> _PROBLEM DESCRIPTION_:
Write out only the lines from the line containing "Instruction: Click the upload icon in row 1" to the end of the listing below, both included, exactly as they stand. Drop the pictures.

------ DATA TO USE ------

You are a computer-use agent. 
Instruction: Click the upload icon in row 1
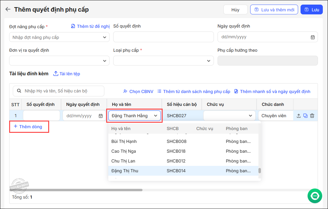[299, 116]
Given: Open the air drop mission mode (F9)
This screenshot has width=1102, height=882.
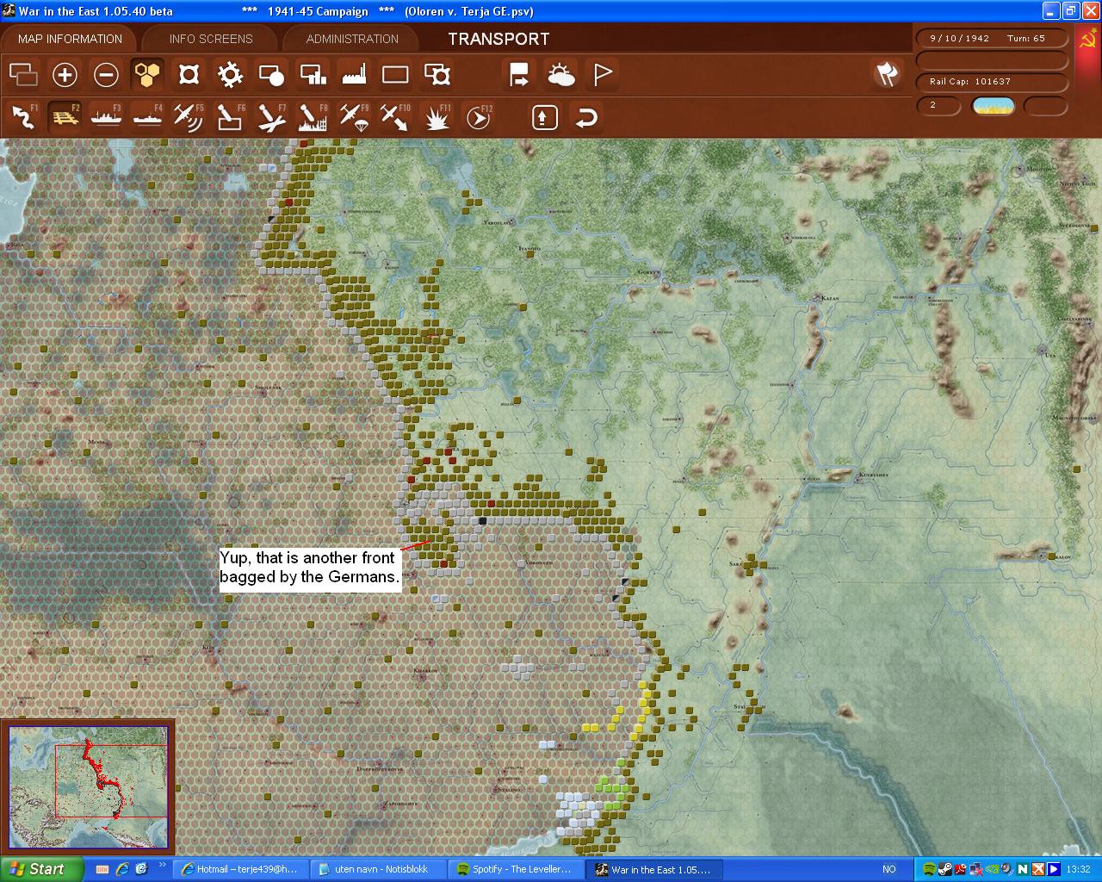Looking at the screenshot, I should click(x=353, y=116).
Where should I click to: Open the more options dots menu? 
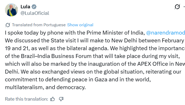184,7
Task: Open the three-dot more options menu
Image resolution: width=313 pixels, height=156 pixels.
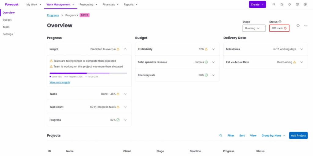Action: pos(306,26)
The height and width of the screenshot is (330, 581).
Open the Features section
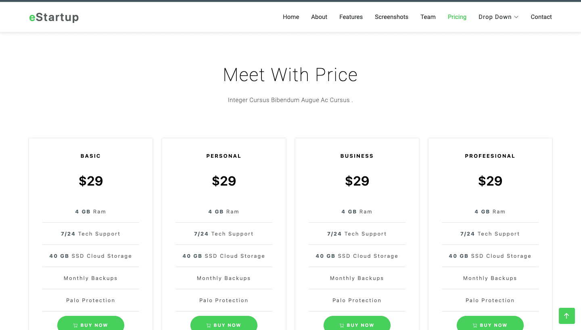pos(351,17)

------

> _ANSWER BOX_:
Instruction: Click the upload icon in row 1
[299, 116]
Given: Open the air drop mission mode (F9)
This screenshot has width=1102, height=882.
Looking at the screenshot, I should click(x=353, y=116).
Where should I click to: Open the more options dots menu? 
184,7
Task: Open the three-dot more options menu
Image resolution: width=313 pixels, height=156 pixels.
Action: pos(306,26)
The height and width of the screenshot is (330, 581).
Open the Features section
pos(351,17)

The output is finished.